J : Vous suivez le hockey depuis longtemps?

T : Oui, et mon joueur favori a été Réjean Houle.

J : Même s’il n’était pas capitaine?

T : Très drôle. Mais tu sauras qu’il était très bon dans les lancers voiliers… heu voilés. Les Canadiens avaient un bon équipage, dans le temps.

J : Quel sports auriez-vous aimé pratiquer, vous?

T : Je suis contente que vous abordiez le sujet. Les quilles, la plongée.

J : J’ai vu que vous aviez une télé sur le bateau…

T : Oui, mais il y a longtemps que je n’y prête plus attention. Les dernières émissions que j’ai regardées étaient La Croisière s’amuse et Les Joyeux naufragés, c’est vous dire. Et puis maintenant, je trouve qu’il y a trop de canaux.

T : Et votre film préféré?

T : Titanic.

J : Ah! Ça m’étonne. Votre aliment préféré?

T : Les fruits de mer, évidemment.

J : Pas la guédille en particulier?

T : Seulement quand j’ai un rhume.

J : Ben oui, dans ces moments-là vous avez la guédille au nez. Des personnalités que vous admirez?

T : Pierre-Karl Pédalo. L’astrophysicien Hubert Rives. L’ex-chanteur de Beau Dommage Michel Rivage, aussi.

J : Vous êtes tombée en amour avec un caboteur.

T : La première fois que je l’ai vue, il m’a fait chavirer. Il m’écrivait des poèmes à l’ancre de mes yeux. Mais finalement, notre amour est parti à la dérive. C’était devenu houleux. J’ai arrêté ça là. Il y avait toujours bien une barge.

J : Y a-t-il des choses que vous appréciez moins dans votre travail?

T : Les poids lourds. Je commence à en avoir mon truck. Et aussi, je ne sais pas s’il y a des sardines dans le fleuve, mais sur le bateau, je peux vous dire que oui, il y en a. Les voitures sont assez tassées, des fois.
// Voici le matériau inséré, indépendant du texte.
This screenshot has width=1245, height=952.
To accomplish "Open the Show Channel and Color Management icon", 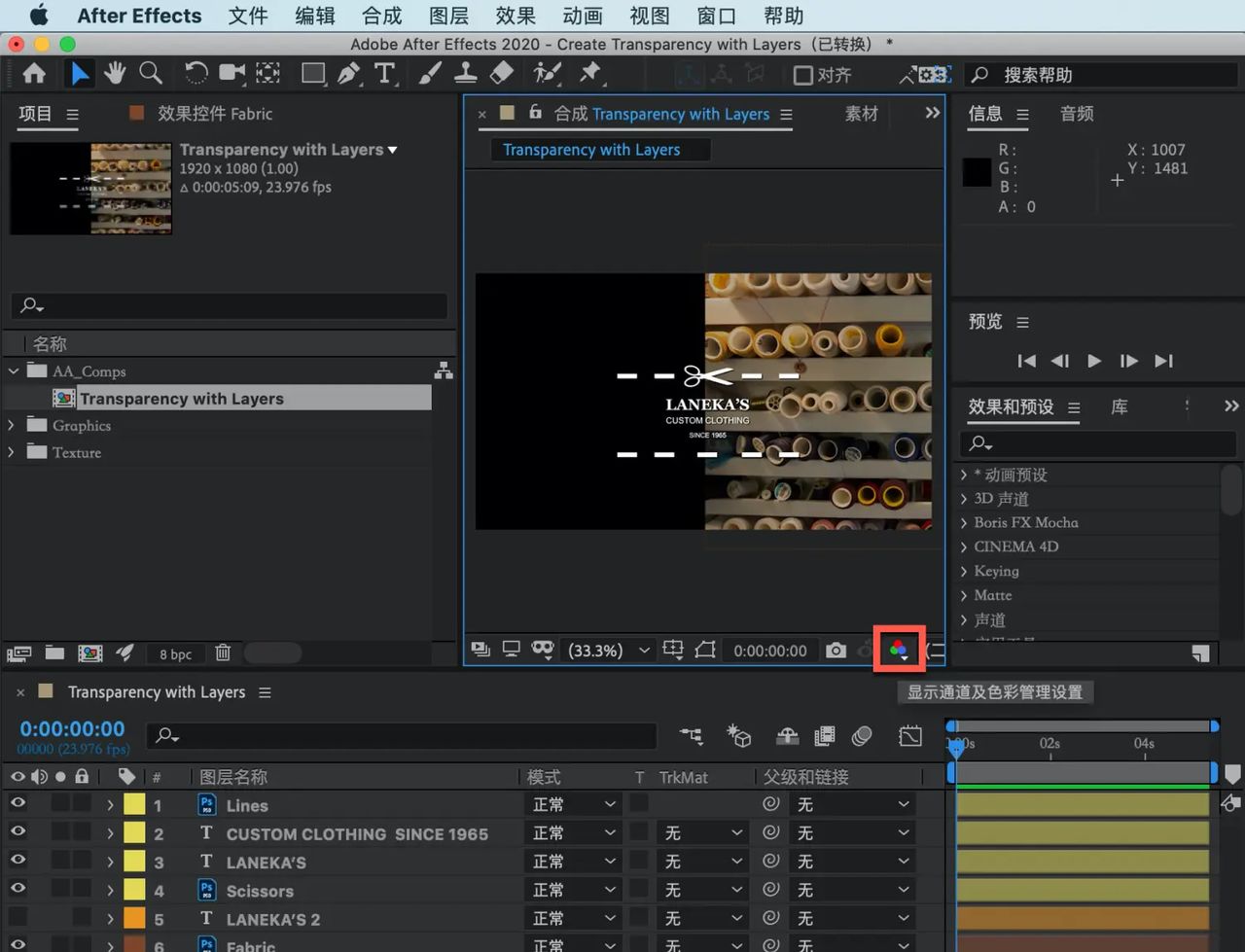I will click(x=897, y=650).
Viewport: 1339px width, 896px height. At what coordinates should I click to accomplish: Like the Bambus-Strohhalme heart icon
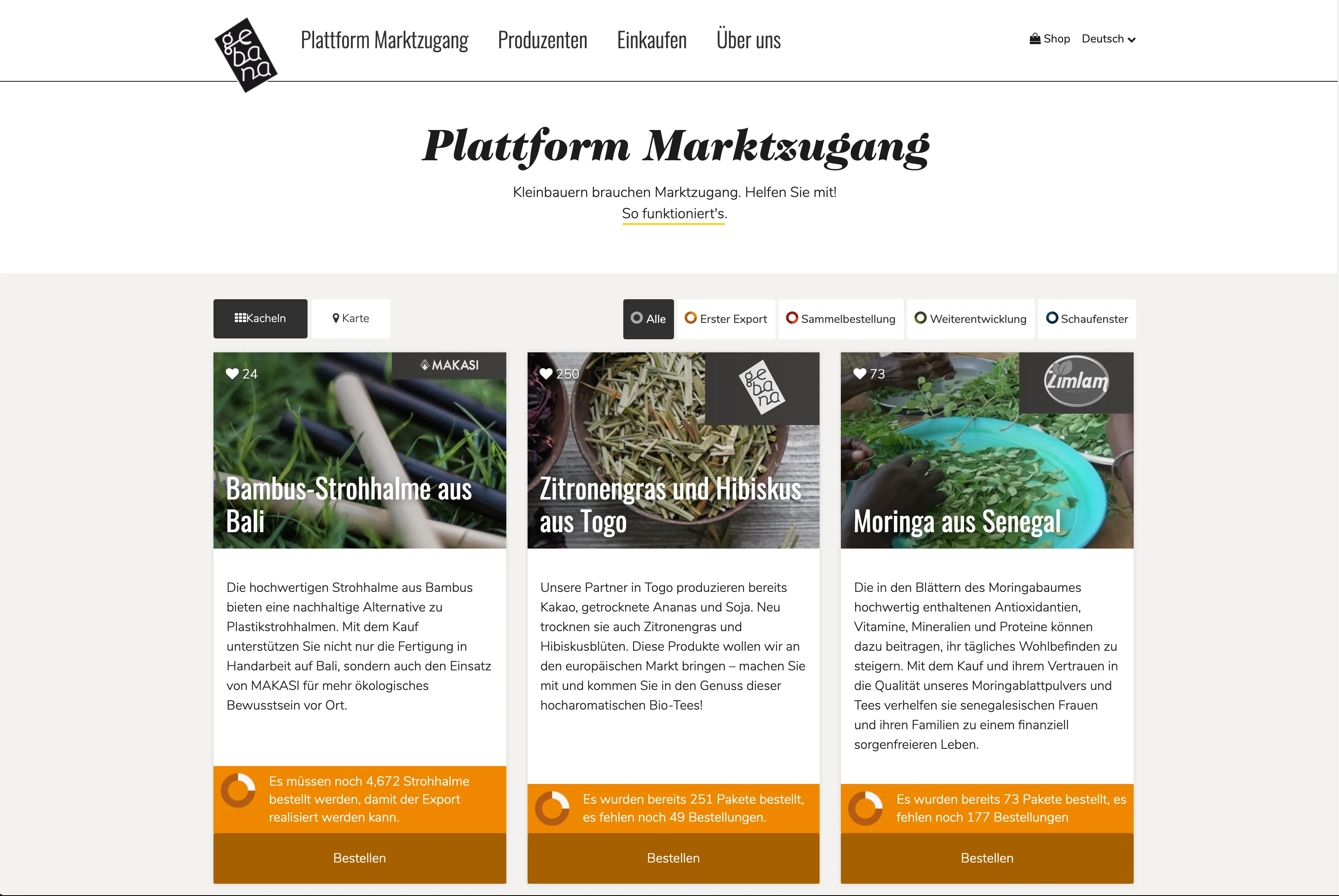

J : Et des points positifs?

T : Je me rappelle d’avoir embarqué une délégation d’Héma-Québec. Ils étaient très gentils. Je les ai trouvé bien blood. Ça me fait penser… J’ai connu un homme dont le nom de famille était Marin et il était marié avec une dame Gouin et je sais qu’ils tenaient à ce que les enfants portent les deux noms.

J : Si vous voyez quelqu’un tomber par-dessus bord, que faites-vous?

T : Je lui crie : Take a kayak! Pis si t’as soif, bouée une bonne gorgée.

J : Il est temps pour moi de débarquer.

T : Déjà fini? Foc! Bon ben c’est ça, ch’nail, a-chaland.